- Opening Delimiter -
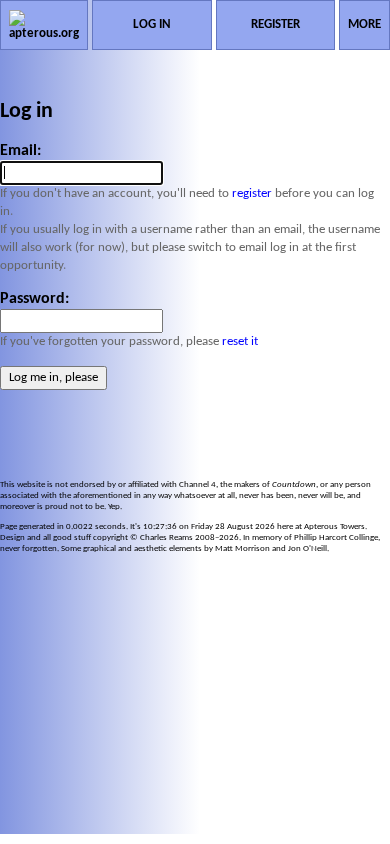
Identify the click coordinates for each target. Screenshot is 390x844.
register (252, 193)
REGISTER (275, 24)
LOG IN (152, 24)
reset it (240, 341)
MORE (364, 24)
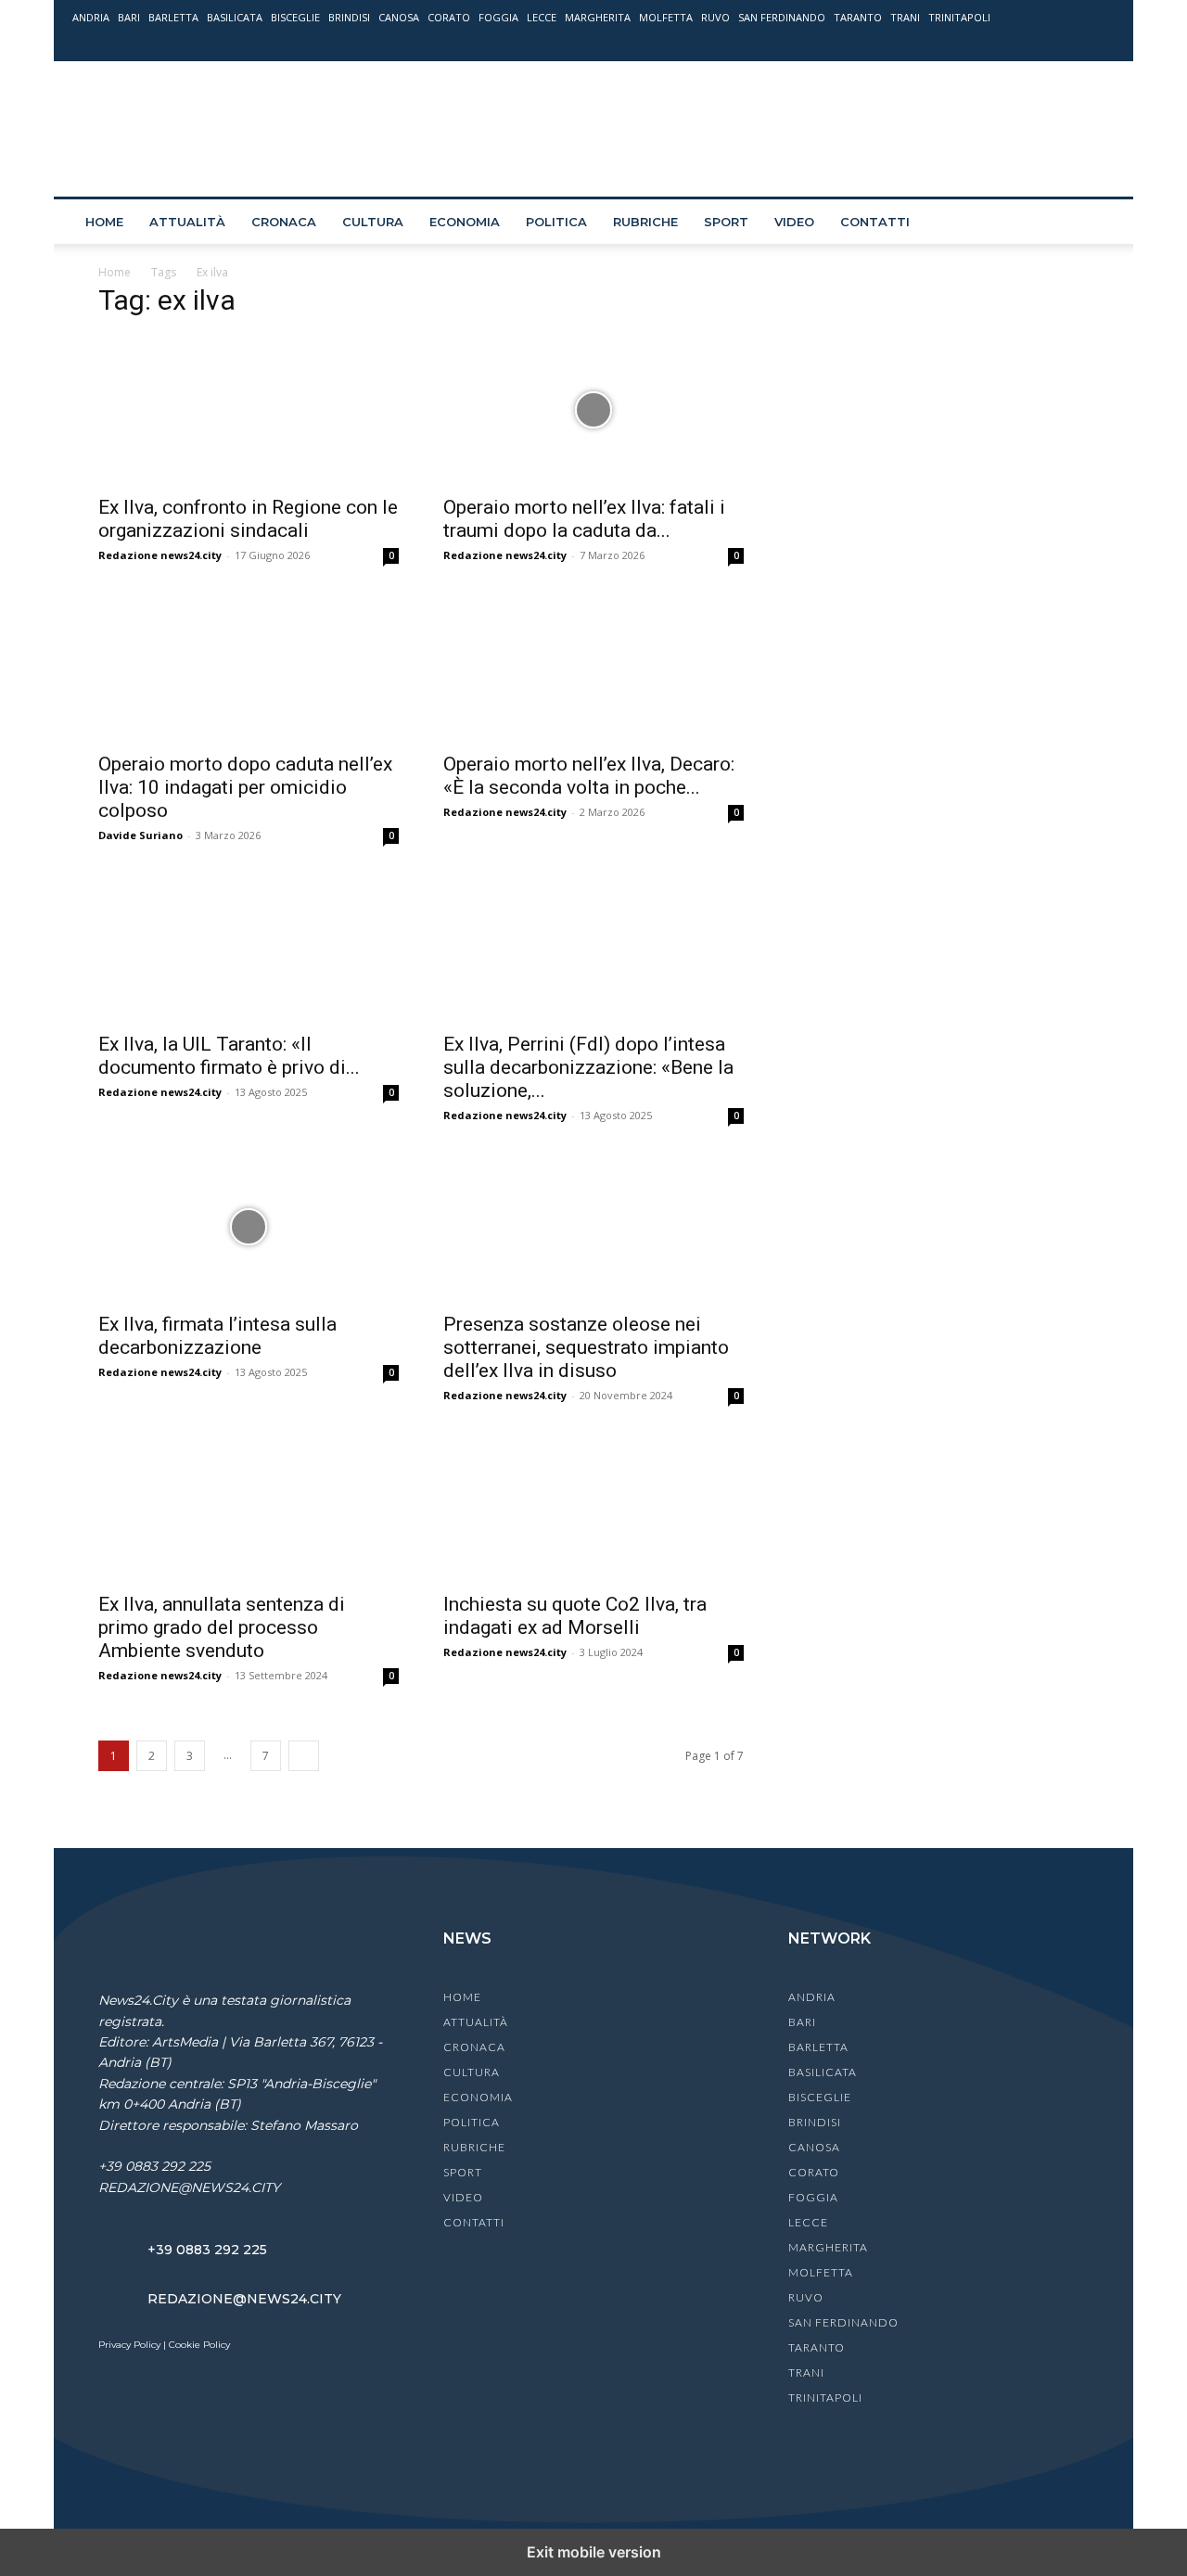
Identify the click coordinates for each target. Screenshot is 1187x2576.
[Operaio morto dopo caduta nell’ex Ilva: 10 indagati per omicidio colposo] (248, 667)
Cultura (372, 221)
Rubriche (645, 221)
- Closing Delimiter -
- Opening Delimiter -
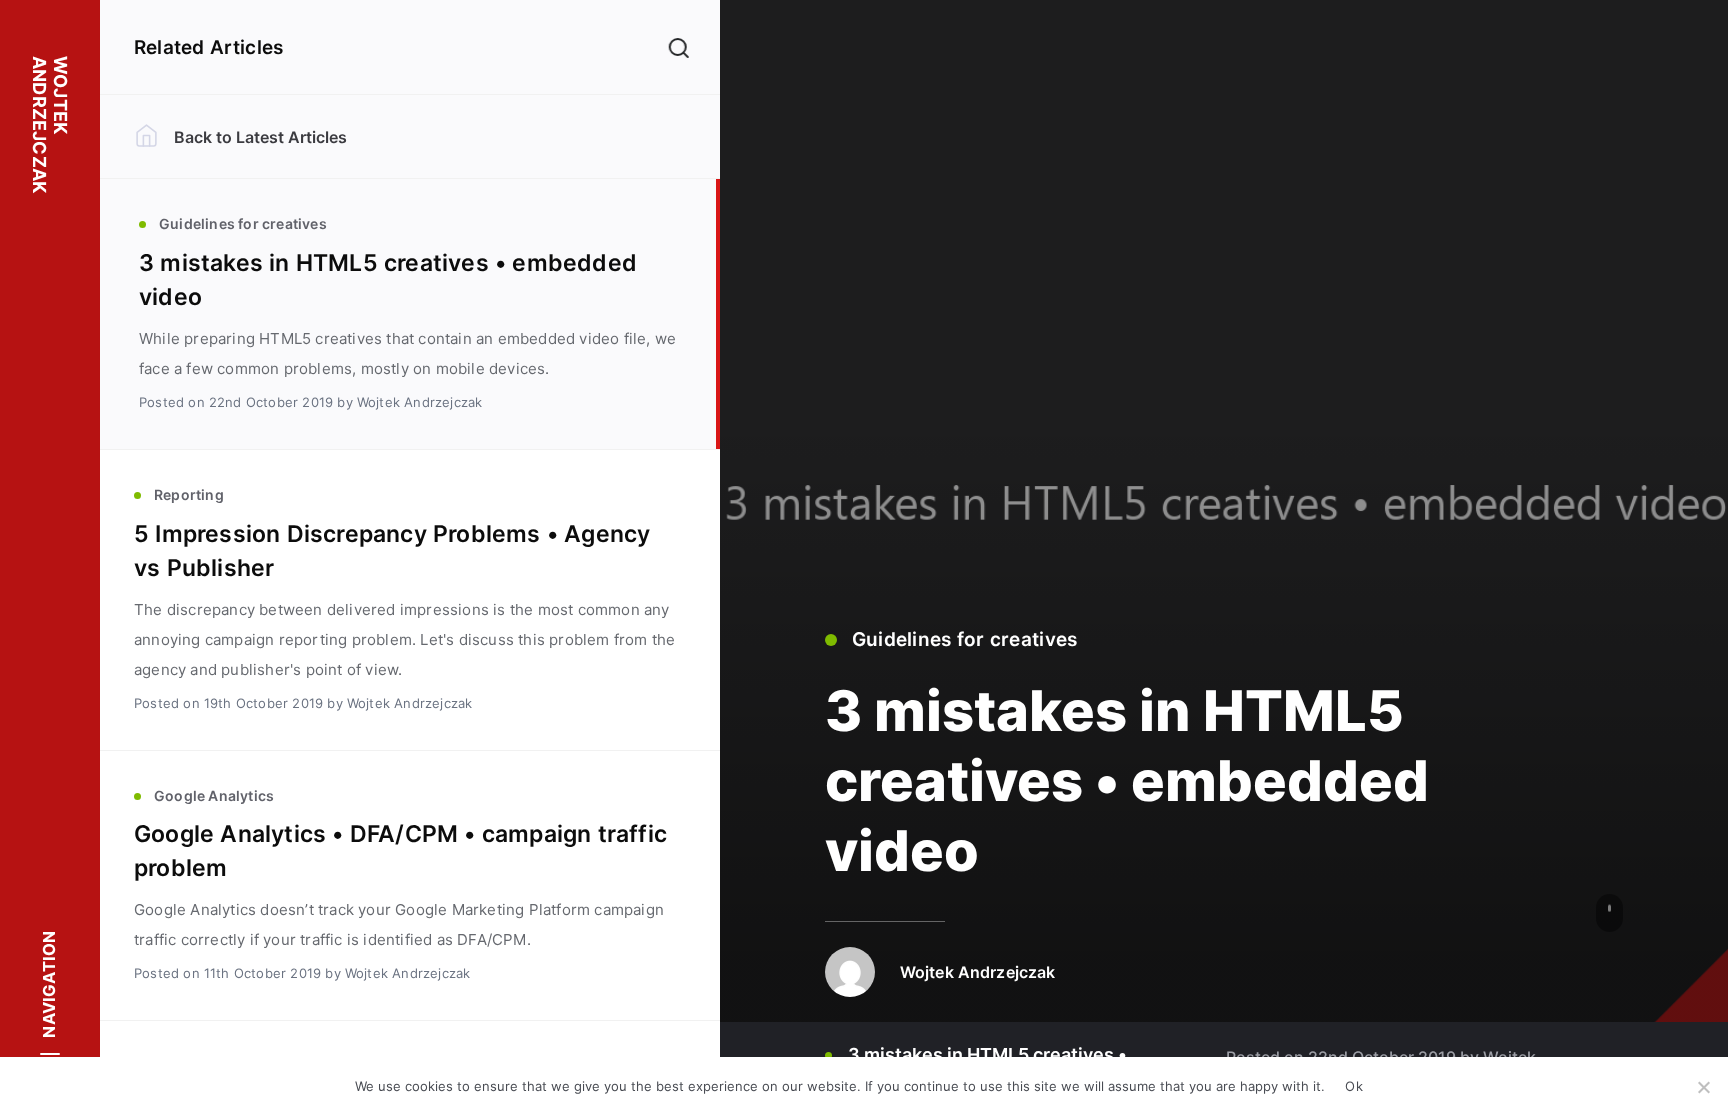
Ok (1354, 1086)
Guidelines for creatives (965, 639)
- Closing Delimiter -
• _Problem to solve_: Reproduce each line of the material containing the word "Screenshot".

• _Answer area_:
Identify the click coordinates for each target. Screenshot is 390x844.
Identify the click coordinates for each target. Screenshot is 1187x2576.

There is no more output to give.